Pendahuluan
Pada Pasal 38 ayat (1), metode Pemilihan Penyedia untuk Pengadaan Barang/Jasa Lainnya/Pekerjaan Konstruksi terdiri atas :
- E-Purchasing;
- Pengadaan Langsung;
- Penunjukan Langsung;
- Tender Cepat; dan
- Tender
Khusus Pengadaan Langsung untuk Jasa Konsultansi, tidak dibahas di artikel kali ini karena tidak ada batasan UMKM dan Koperasi berkaitan dengan Jasa Konsultansi yang diatur dalam Perpres 16 tahun 2018.
Pengadaan Langsung
Dibatasi dengan nilai paling banyak Rp200.000.000 (dua ratus juta rupiah) untuk Pengadaan Barang/Jasa Lainnya/Pekerjaan Konstruksi, Pengadaan Langsung dilaksanakan Pemilihan Penyedianya oleh Pejabat Pengadaan, berdasarkan Dokumen Persiapan Pengadaan dari Pejabat Pembuat Komitmen.
- Proses Pemilihan Penyedia dengan Pengadaan Langsung dilakukan tanpa kompetisi;
- Dilaksanakan dengan Pengadaan Langsung Secara Elektronik melalui SPSE dari LPSE masing-masing;
- Pekerjaan Pengadaan Barang/Jasa Lainnya/Pekerjaan Konstruksi relatif sederhana;dan
- Dilaksanakan dengan bentuk Kontrak yang sesuai dengan range nilai yang berlaku dalam Bentuk Kontrak sebagaimana diatur dalam Pasal 28 Perpres 16 tahun 2018.

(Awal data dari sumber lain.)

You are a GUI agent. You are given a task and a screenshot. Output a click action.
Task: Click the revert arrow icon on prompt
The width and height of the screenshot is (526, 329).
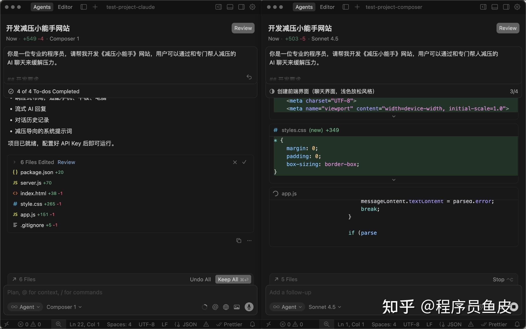tap(249, 77)
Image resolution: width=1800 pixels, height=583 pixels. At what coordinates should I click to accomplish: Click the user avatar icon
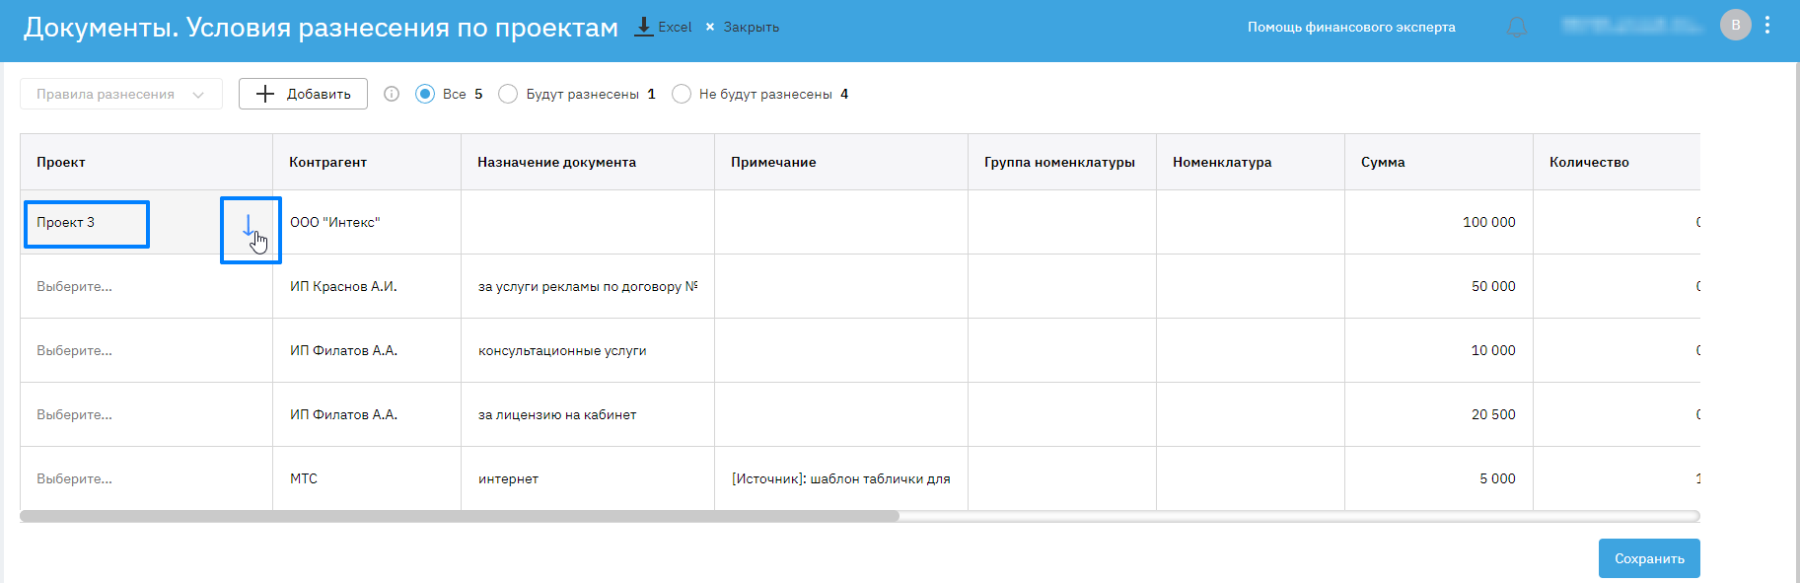click(1736, 26)
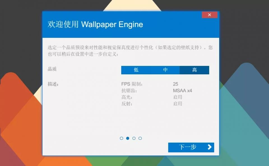The image size is (269, 166).
Task: Select the 低 (low) quality preset
Action: tap(136, 70)
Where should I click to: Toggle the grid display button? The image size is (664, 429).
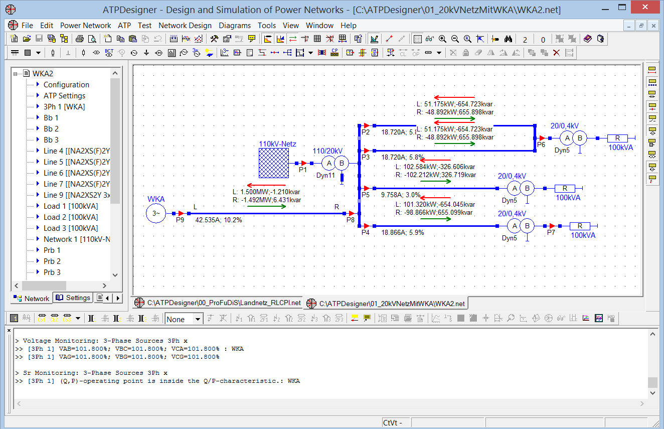(417, 39)
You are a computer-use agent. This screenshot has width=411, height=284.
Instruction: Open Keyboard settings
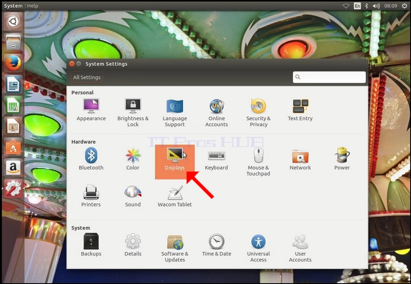216,159
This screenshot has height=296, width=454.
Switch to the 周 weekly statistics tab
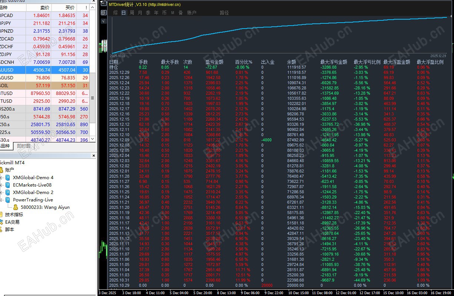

Perlu diperhatikan nilai / volume Pengadaan Langsung masih yang terbanyak di K/L/PD bila mencermati data RUP saat ini, bila disandingkan dengan Tujuan dan Kebijakan Pengadaan Barang/Jasa mendorong tercapainya Tujuan Pengadaan maupun Kebijakan Pengadaan.
Tujuan Pengadaan
Diatur dalam Pasal 4 Perpres 16 tahun 2018, Tujuan Pengadaan yang bisa digunakan sebagai dasar Pemaketan Pengadaan yang mendukung Pengadaan Langsung adalah sebagai berikut :
- meningkatkan penggunaan produk dalam negeri;
- meningkatkan peran serta Usaha Mikro,Usaha Kecil, dan UsahaMenengah;
- mendorong pemerataan ekonomi;
- mendorongPengadaanBerkelanjutan. (khususnya aspek sosial)
Kebijakan Pengadaan
Diatur dalam Pasal 5 Perpres 16 tahun 2018, kebijakan berkaitan dengan Pengadaan Langsung sebagai instrumen Metode Pemilihan yang dapat diambil adalah dalam hal :
- memberikan kesempatan kepada Usaha Mikro, Usaha Kecil, dan Usaha Menengah;
- melaksanakan Pengadaan Berkelanjutan(khususnya aspek sosial)
Orientasi Pemaketan
Walaupun terdapat kemungkinan pertentangan bila memfokuskan pada Tujuan Pengadaan dan Kebijakan Pengadaan berkaitan dengan metode pemilihan, kita tidak boleh melupakan Pasal 20 berkaitan dengan Orientasi Pemaketan khususnya pada Pasal 20 ayat (1), dimana Pemaketan Pengadaan barang/Jasa dilakukan dengan berorientasi pada :
- Keluaran atau hasil;
- volume barang/jasa;
- ketersediaan barang/jasa;
- kemampuan Pelaku Usaha;dan/atau
- ketersediaan anggaran belanja
Membuat sebanyak-banyak nya Paket Pengadaan bagi UMKM seolah terlihat benar, namun perlu diperhatikan lagi bahwa terdapat larangan-larangan yang perlu diperhatikan dalam Pemaketan.
Larangan dalam Pemaketan
Pasal 20 ayat (2) menyebutkan larangan pemaketan Barang/Jasa adalah :
- menyatukan atau memusatkan beberapa paket Pengadaan Barang/Jasayang tersebardi beberapa lokasi/daerah yang menurut sifat pekerjaan dan tingkat efisiensinya seharusnya dilakukan di beberapa lokasi/daerah masing-masing;
- menyatukan beberapa paket Pengadaan Barang/Jasa yang menurut sifat dan jenis pekerjaannya harus dipisahkan;
- menyatukan beberapa paket Pengadaan Barang/Jasa yang besaran nilainya seharusnya dilakukan oleh usaha kecil; dan/atau
- memecah Pengadaan Barang/Jasa menjadi beberapa paket dengan maksud menghindari Tender/Seleksi.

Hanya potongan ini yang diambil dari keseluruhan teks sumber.